=== DESCRIPTION OF THE TASK ===
In the entries that follow, how many lines contain "green"? Please reply with only the number.

Collected data:
● ● ● ● ●

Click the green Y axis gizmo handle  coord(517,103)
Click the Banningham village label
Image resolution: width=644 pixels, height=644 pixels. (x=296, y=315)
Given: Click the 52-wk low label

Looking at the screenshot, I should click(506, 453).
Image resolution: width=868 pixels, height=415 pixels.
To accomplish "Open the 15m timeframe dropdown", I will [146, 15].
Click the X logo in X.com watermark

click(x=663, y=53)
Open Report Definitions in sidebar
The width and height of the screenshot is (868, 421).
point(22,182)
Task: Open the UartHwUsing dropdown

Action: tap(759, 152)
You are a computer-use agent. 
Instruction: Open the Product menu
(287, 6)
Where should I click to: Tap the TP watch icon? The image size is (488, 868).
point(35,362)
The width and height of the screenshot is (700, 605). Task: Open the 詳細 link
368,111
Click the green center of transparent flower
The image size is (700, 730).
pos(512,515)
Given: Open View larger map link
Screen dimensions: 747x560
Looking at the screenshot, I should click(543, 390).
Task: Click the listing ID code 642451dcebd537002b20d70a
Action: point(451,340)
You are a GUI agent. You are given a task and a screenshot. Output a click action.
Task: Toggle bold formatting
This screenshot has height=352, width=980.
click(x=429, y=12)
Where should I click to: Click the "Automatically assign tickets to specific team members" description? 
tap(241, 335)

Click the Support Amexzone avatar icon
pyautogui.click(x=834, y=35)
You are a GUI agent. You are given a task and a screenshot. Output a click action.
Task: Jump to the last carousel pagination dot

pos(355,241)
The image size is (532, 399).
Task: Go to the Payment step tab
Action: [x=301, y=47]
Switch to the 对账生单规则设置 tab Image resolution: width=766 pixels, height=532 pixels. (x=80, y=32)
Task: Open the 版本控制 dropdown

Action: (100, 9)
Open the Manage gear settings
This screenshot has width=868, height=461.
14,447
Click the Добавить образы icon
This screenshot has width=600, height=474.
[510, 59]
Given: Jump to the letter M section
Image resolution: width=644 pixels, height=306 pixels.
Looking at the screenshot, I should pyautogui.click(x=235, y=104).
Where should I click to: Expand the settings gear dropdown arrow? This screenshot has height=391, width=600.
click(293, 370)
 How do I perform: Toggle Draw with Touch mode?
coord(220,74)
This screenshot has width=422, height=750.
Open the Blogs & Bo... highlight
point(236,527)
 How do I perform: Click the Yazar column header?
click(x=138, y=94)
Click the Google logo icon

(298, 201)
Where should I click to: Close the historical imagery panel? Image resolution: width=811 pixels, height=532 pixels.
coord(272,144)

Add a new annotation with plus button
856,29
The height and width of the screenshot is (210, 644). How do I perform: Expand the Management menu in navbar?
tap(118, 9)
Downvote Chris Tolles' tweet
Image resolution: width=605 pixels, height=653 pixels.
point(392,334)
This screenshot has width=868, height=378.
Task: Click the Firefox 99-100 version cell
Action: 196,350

● ● ● ● ●

=== EXERCISE OUTPUT ===
2